Quando acordou novamente havia quase luz suficiente para enxergar. Jogou para trás o cobertor e se pôs de pé e quase caiu. Endireitou-se e tentou ver ao seu redor na floresta cinzenta. Quanto tinham avançado? Andou até o alto de uma elevação e se agachou e observou o dia nascer. A aurora avarenta, o mundo frio e ilúcido. Na distância o que parecia ser uma floresta de pinheiros, crua e preta. Um mundo sem cor feito de arame e crepe. Voltou, pegou o menino e fez com que ele se sentasse. Sua cabeça não parava de cair para a frente. Temos que ir, ele disse. Temos que ir.
Carregou-o através do campo, parando para descansar a cada cinquenta passos contados. Quando chegou aos pinheiros ajoelhou-se e o colocou sobre o chão arenoso de folhas mortas e cobriu-o com os cobertores e ficou sentado observando-o. Parecia saído de um campo de extermínio. Faminto, exausto, doente de medo. Inclinou-se, beijou-o, se levantou e caminhou até a borda da floresta e depois caminhou pelo perímetro ao redor para ver se estavam a salvo.

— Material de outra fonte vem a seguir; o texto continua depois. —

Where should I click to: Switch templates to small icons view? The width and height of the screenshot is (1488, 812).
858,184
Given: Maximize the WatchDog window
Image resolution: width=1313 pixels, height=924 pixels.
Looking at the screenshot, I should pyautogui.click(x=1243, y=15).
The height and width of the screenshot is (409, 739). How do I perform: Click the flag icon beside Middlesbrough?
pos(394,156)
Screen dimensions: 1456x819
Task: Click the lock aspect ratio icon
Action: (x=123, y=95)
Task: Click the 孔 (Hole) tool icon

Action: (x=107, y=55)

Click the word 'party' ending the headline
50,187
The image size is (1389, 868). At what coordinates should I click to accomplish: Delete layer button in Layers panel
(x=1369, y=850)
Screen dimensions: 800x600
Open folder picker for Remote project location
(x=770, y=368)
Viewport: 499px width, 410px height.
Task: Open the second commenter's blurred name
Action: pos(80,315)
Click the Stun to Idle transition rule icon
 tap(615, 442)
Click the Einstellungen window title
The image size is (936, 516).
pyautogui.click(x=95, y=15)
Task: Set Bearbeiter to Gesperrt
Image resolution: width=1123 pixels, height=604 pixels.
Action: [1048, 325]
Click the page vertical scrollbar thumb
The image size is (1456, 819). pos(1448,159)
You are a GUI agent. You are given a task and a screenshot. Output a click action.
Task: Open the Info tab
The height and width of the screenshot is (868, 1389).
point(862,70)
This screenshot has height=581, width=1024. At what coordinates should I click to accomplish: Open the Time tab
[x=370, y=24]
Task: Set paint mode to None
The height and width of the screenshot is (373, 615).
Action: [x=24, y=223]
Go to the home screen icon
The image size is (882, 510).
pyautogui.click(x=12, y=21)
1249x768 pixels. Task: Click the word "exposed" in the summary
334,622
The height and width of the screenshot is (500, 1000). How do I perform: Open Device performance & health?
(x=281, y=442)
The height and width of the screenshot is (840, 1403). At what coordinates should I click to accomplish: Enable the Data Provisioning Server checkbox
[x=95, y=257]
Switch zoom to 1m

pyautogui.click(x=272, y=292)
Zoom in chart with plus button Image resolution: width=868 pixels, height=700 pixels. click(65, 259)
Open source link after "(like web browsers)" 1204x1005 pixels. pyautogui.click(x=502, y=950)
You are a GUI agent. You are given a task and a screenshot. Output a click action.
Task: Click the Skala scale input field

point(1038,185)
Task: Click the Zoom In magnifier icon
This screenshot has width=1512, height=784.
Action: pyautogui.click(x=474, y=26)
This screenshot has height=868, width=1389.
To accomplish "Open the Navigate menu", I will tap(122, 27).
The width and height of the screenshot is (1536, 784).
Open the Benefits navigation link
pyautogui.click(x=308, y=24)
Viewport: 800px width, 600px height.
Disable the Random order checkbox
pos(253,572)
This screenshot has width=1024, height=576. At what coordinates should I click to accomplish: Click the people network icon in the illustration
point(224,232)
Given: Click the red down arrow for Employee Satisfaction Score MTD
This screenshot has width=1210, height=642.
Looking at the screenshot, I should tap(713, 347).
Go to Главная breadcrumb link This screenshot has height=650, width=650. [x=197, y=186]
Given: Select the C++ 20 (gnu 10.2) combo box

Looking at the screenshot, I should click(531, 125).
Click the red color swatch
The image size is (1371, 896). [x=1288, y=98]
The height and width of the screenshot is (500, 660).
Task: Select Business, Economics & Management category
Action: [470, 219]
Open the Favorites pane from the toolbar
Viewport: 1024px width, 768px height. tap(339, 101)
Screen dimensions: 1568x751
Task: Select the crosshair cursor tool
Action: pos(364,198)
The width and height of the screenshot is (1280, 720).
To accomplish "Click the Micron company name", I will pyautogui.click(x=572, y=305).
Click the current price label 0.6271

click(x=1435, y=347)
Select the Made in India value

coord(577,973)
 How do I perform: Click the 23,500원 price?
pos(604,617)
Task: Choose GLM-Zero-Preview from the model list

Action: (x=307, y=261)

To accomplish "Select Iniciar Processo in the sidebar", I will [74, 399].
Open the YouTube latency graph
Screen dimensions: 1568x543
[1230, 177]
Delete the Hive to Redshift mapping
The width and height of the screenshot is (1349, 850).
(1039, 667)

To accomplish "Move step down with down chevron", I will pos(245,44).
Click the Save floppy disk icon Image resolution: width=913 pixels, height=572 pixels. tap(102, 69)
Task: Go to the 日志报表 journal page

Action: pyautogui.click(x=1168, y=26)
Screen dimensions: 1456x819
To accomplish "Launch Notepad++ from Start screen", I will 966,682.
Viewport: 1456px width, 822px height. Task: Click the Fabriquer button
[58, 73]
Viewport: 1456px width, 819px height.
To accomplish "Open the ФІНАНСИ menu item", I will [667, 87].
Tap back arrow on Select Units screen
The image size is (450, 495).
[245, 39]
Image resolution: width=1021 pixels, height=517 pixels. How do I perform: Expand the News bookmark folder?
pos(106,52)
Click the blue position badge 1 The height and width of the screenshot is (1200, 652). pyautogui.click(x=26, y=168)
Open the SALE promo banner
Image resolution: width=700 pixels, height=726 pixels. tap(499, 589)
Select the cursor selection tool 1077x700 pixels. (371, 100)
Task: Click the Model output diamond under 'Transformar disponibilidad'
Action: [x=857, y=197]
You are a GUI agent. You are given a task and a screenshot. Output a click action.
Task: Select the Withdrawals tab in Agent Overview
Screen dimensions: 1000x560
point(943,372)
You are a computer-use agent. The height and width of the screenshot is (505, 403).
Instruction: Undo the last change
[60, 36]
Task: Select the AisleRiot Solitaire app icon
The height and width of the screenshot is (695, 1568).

Do outro lado do campo rumo ao sul podia ver o vulto de uma casa e um celeiro. Para além das árvores a curva de uma estrada. Um longo caminho com grama morta. Hera morta sobre um muro de pedra e uma caixa de correio e uma cerca ao longo da estrada e as árvores mortas depois. Tudo frio e silencioso. Envolvidos pela mortalha da névoa de carbono. Ele caminhou de volta e se sentou ao lado do menino. Tinha sido o desespero que o levara a tamanho descuido e ele sabia que não podia fazer aquilo de novo. Não importava o quê.
O menino dormia havia horas. Imóvel como se estivesse petrificado de medo. Tinha acontecido antes. Ele pensou em acordá-lo mas sabia que ele não se lembraria de nada se fizesse isso. Ele o havia treinado a se entocar na floresta como um filhote de corça. Por quanto tempo? No fim tirou o revólver do cinto e deixou-o do lado dele sob os cobertores e se levantou e se pôs a caminho.
Chegou ao celeiro vindo pelo morro acima dele, parando para observar e para escutar. Abriu caminho entre as ruínas de um velho pomar de maçãs, tocos pretos e nodosos, a grama morta na altura de seus joelhos. Ficou parado na
entrada do celeiro escutando. Tirinhas de luz pálida. Caminhou pelas baias empoeiradas. Ficou parado no centro do celeiro escutando mas não havia nada. Subiu a escada para o sótão e estava tão fraco que não tinha certeza de conseguir chegar até o alto. Foi até o final do sótão e olhou pela alta janela com empena para a região lá embaixo, a terra loteada morta e cinzenta, a cerca, a estrada.